Consigne A ▸
Réécrivez le passage de l'extrait qui commence par « Donc, plus le » et se termine par « libre qui soit. », en remplaçant « carnet » par « calepin ».
Consigne B ▸
D'après l'extrait, qu'est-ce qui a poussé la personne qui écrit à se lancer enfin dans l'exercice du carnet de notes au château de Chantilly ? Répondez en une à trois phrases.
Consigne C ▸
Selon l'extrait, combien de pages la personne qui écrit a-t-elle remplies dans son carnet ?

Extrait ▸

----

Exercice d’écriture, Décor: Le château de Chantilly part 1

Voici la nouvelle rubrique / exercice d’écriture que j’inaugure : Les décors

L’idée est simple, depuis longtemps on me parle d’un merveilleux exercice d’écriture dont le principe est le suivant: se coller sur un banc avec son carnet de notes comme un étudiant des beaux arts gribouille son carnet de croquis. Je n’avais jamais eu le courage de le faire jusqu’à ce que mon appareil photo affiche 5% de batterie au début de ma visite du magnifique château de Chantilly. Damned!

Donc, plus le choix, je me suis lancée, j’ai sorti le carnet et j’ai gratté 27 pages recto verso. oO

Revenue à la maison avec mon carnet dont les pages se sont gondolées sous la pluie,  je me dis : c’est bien gentil cet exercice d’écriture mais à quoi bon gratter autant si je ne m’en ressers jamais ? Alors, j’ai décidé de taper mes notes pour les réintégrer par la suite dans une nouvelle à la mode 19ème, i.e. pleine de descriptions. Trois heures de tapage plus tard (alors que je ne suis même pas encore entrée dans le château, argh!), je me dis : mais à quoi bon bosser autant si je m’en ressers qu’une fois ?

J’ai décidé de mettre ces descriptions brutes en ligne, en creative commons, la licence la plus libre qui soit.

CC auteur seulLes pictos signifient que vous pouvez réutiliser tout ou partie du texte qui va suivre, le modifier, le vendre, bref, vous en servir afin que je n’ai pas bossé pour rien. La seule chose qu’il vous faudra faire avec cette licence si vous utilisez ce texte, c’est de me citer dans les crédits que ce soit sur Internet ou dans un livre!

chanteau de chantilly le pont levis

Visite du château de Chantilly, partie 1 : l’esplanade et l’enceinte.

Mots-clefs : Description, Château de Chantilly, 19ème, Architecture

Je passe la herse d’honneur de l’entrée du domaine. La grille noire ouvre sur une large allée de pavés inégaux, entourée de gravillons où deux calèches devaient pouvoir passer de front. Le vent d’hiver souffle dans mon dos et me pique les oreilles. Le chemin de retour sera terrible avec ce vent de face. J’en frissonne à l’avance.

----

Les données ▸
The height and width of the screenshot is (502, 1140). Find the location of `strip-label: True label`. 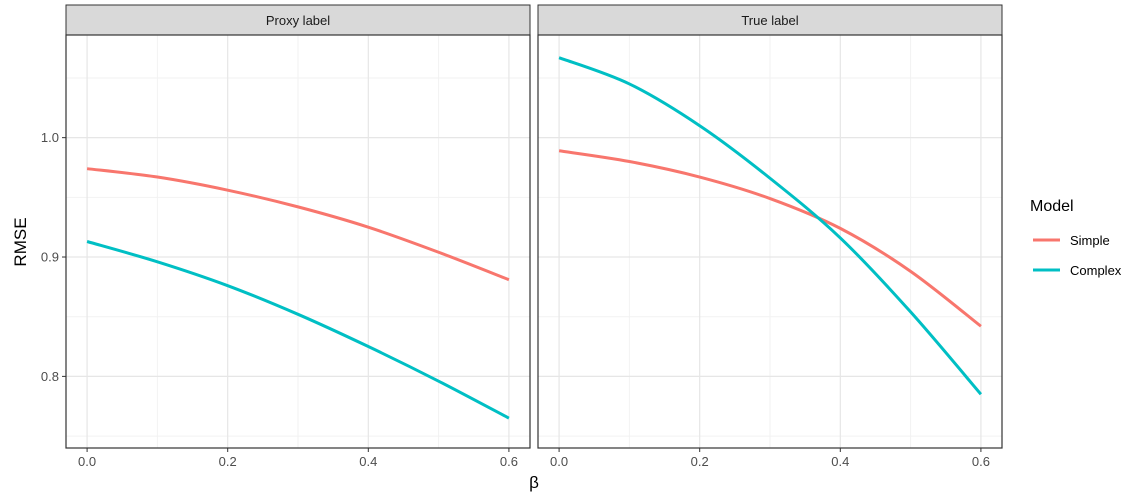

strip-label: True label is located at coordinates (770, 20).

----

Corrigé A ▸
Donc, plus le choix, je me suis lancée, j’ai sorti le calepin et j’ai gratté 27 pages recto verso. oO

Revenue à la maison avec mon calepin dont les pages se sont gondolées sous la pluie,  je me dis : c’est bien gentil cet exercice d’écriture mais à quoi bon gratter autant si je ne m’en ressers jamais ? Alors, j’ai décidé de taper mes notes pour les réintégrer par la suite dans une nouvelle à la mode 19ème, i.e. pleine de descriptions. Trois heures de tapage plus tard (alors que je ne suis même pas encore entrée dans le château, argh!), je me dis : mais à quoi bon bosser autant si je m’en ressers qu’une fois ?

J’ai décidé de mettre ces descriptions brutes en ligne, en creative commons, la licence la plus libre qui soit.

Corrigé B ▸
Au début de sa visite du château de Chantilly, son appareil photo n'affichait plus que 5 % de batterie. N'ayant plus le choix, elle a sorti son carnet et s'est lancée.

Corrigé C ▸
Elle a rempli 27 pages recto verso.